PROGRAMMING:It's Chinese New Year. Go home
Little CC's home is more than 1000 kilometers away from the school, and it takes dozens of hours by train. During the Spring Festival every year, little CC always racked their brains to find the most suitable transfer route.
The transfer problem of small CC is abstracted as follows:
There are $$n $$cities on the map, and $$M $$traffic routes connect the cities. The small CC needs to go through several transportation routes from the city to the city. Each traffic route will consume a certain amount of time, and the transfer time in transit cities will also consume a certain amount of time, and the transfer time at the starting point and the ending point is not included. Now, please write a program to help CC plan the way home, which must be the shortest path. If there are multiple paths with the same time, choose the one with the least transfer.
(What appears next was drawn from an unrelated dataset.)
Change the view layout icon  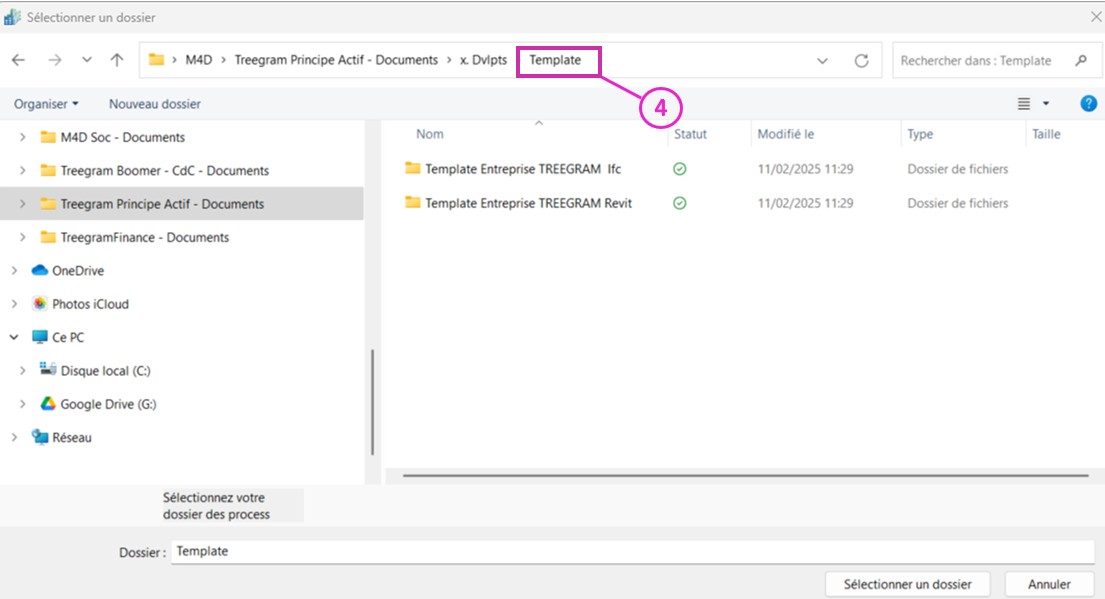pos(1024,104)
For example, little CC is going to return to Datong from Xiamen. The figure below shows the route map of little CC when she goes home. The square in the figure represents the transfer time, and the number on the line represents the travel time of the line.
(this map is only for illustration, and does not represent the real travel time and actual geographical location)
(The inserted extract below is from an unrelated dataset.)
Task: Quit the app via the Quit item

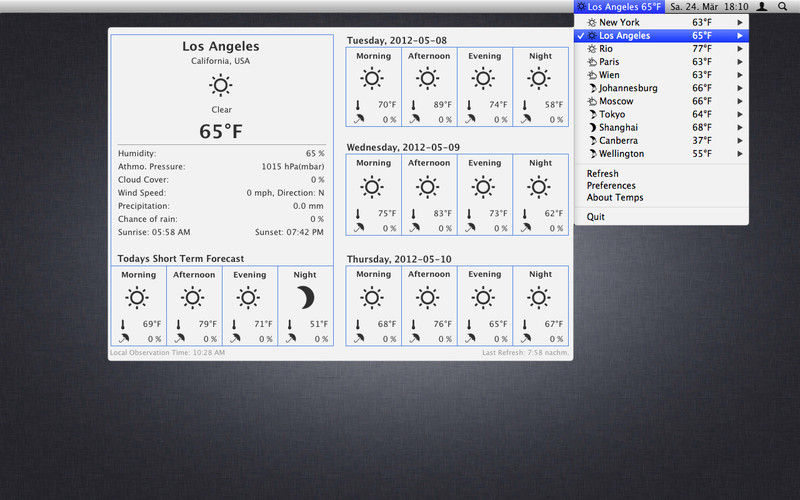Action: pyautogui.click(x=596, y=217)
![ Train route map. PNG] (~ / 09a13237-60d4-42fb-940a-c4c24f728b43. Png#width half)
It can be seen from the figure that there are multiple paths to choose from, but there are only two paths with the shortest time (375 time)
1. Xiamen, Beijing and Datong, the journey time is 227 + 70 and the transfer time is 78;
2. Xiamen, Nanchang, Zhengzhou, Datong, travel time 65 + 64 + 125, transfer time 40 + 81.
At this time, small CC will choose the first line with less transfer times.
###Input format:
The first line is a positive integer $$n / leq500 $$, which indicates the number of cities.
Then there are $$n $$rows, each row followed by the city name and transfer time. The city name is no more than 40 characters, which is composed of upper and lower case letters. The transfer time is a positive integer no more than $$10 ^ 4 $.
Next is a positive integer, $$m / leq3n $$, indicating the number of traffic routes.
Next, the $$M $$line has three elements in each line, followed by two city names and the route time (a positive integer not greater than $$10 ^ 4 $).
The last line gives the city names of the starting point $$s $$and the destination $$t $$in turn.
###Output format:
**If there is a shortest route from the start to the end * *:
The output time of the first line is time-consuming (the transit time of the starting point and the ending point is not included).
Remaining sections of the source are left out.